Jacob was born and raised by her Indian Malayali parents in New Mexico, where many assumed she was Native American, as one didn’t find many Indian Americans in New Mexico. She graduated with a BA from Oberlin College in 1996 and earned her MFA from The New School (NSSR) where she is currently a visiting professor at the MFA Creative Writing Program. Not to mention, she is also a founding faculty member of the MFA Creative Writing Program at Randolph College in Virginia.
On February 10th, faculty and students from the English Department as well as several alumni were lucky enough to get the opportunity to listen to Jacob read from her upcoming novel, We Killed Anji Alexander. In the chapter Mira shared, the main character, Anji, has to decide whether to hide behind the white-passing identity that she has created or perform in her Indian heritage because of the way diversity is currently fetishized. The reading was followed up with a Q&A.

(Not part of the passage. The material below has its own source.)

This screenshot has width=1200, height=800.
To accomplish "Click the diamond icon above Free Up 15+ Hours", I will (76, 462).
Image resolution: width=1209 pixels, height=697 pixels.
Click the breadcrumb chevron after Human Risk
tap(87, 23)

Prior to the reading, a small group of students got the opportunity to meet with Jacob. In that period, she had the opportunity to connect with Montclair undergrads while covering topics such as passing and identity as well as the identity crisis faced in this novel. Most of the students who attended had read Mira’s Good Talk and enjoyed the opportunity to meet with the author.

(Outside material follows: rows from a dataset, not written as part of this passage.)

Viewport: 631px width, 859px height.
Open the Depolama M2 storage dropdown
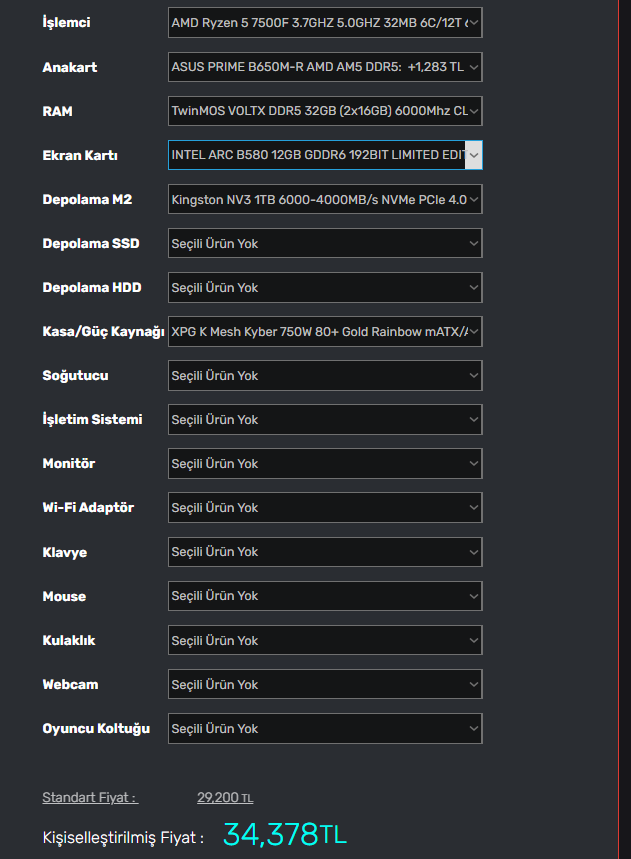pos(325,199)
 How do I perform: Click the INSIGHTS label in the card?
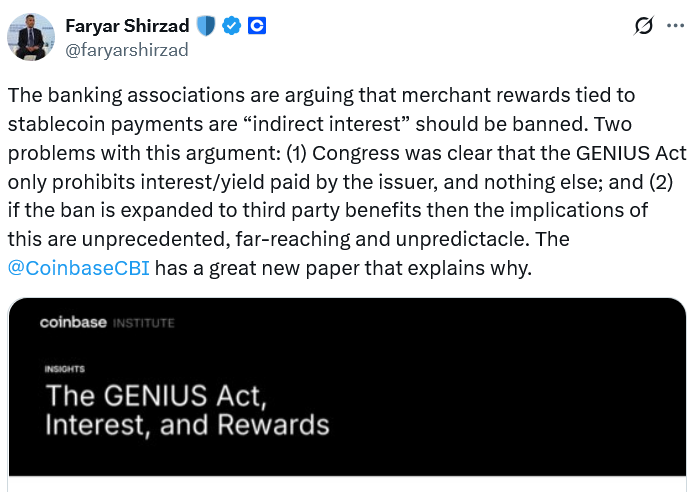point(64,368)
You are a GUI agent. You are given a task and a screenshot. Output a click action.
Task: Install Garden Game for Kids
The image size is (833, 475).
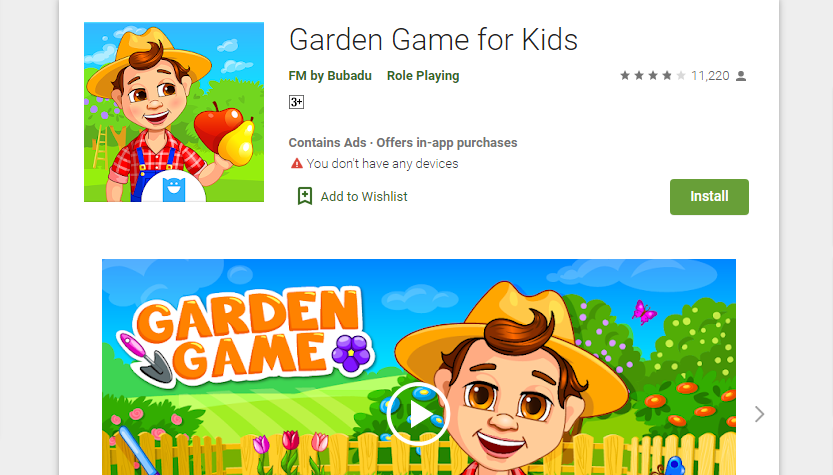pos(709,197)
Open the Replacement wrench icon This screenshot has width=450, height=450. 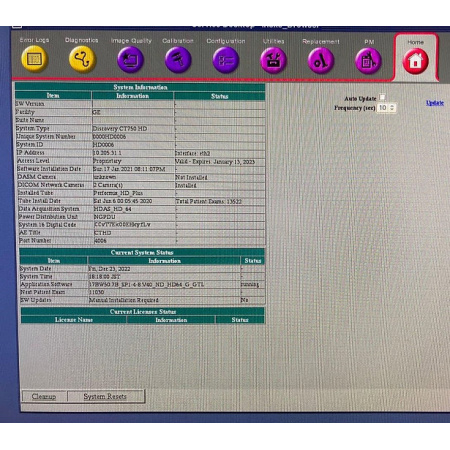coord(321,61)
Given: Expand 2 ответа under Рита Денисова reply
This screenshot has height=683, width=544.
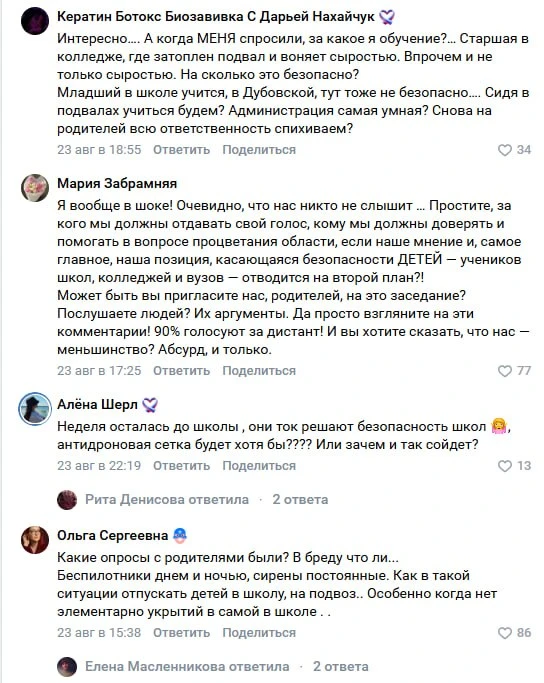Looking at the screenshot, I should (300, 499).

When asked about her writing process during the Q &A, she discussed the concept of letting the characters come to you and tell you who they are. She described the feeling of a character standing over her shoulder telling her what to say and the way she viewed the writing process as a topographic map. Of the diverse projects she’s taken on, she said, “I think of it as divided into quadrants. I have just conquered this quadrant with this project. But what’s in the quadrant that’s diagonal? What’s over there? What’s the little glimmer that I see over there? That honestly just felt like oxygen. This one’s just really fun to write. It’s not about me. It’s not about my husband. It’s not about my boss. But it also feels like bloodletting. And it feels really exciting to be able to give that direction to do that.”
One attendee of the reading was Professor and Chair of the English Department, Dr.Jeremy Lopez, who wrote that “Mira Jacob’s reading – an event made possible by the generosity of a Montclair State Department of English alumna donor – was a true delight and, with an attendance of nearly 50 students, faculty, university administrators, and members of the public, the Department’s most successful event of the year. Students really took advantage of the opportunity to speak with Mira in this informal setting, and got a vivid sense of the nature of [the] writerly process and of how a contemporary novelist sees the relation between her work and the world. Montclair State’s proximity to New York means that we have potential access to a wide variety of working literary artists (earlier this year we hosted writer and musician Howard Fishman), and I think that having authors like Mira come speak to students creates a strong sense of community; it reminds us of how full of vitality and passion are the acts of reading and writing–the twin pillars of the study of literature. We very much hope that Mira’s talk is only the first in an ongoing series of distinguished-author visits and we are, once again, so grateful to the alumna donor for making it possible.”
The English Department also wants to thank the CHSS Administrative Team, especially Justine Soto-Rodriguez, for helping to set up the event and make it a success.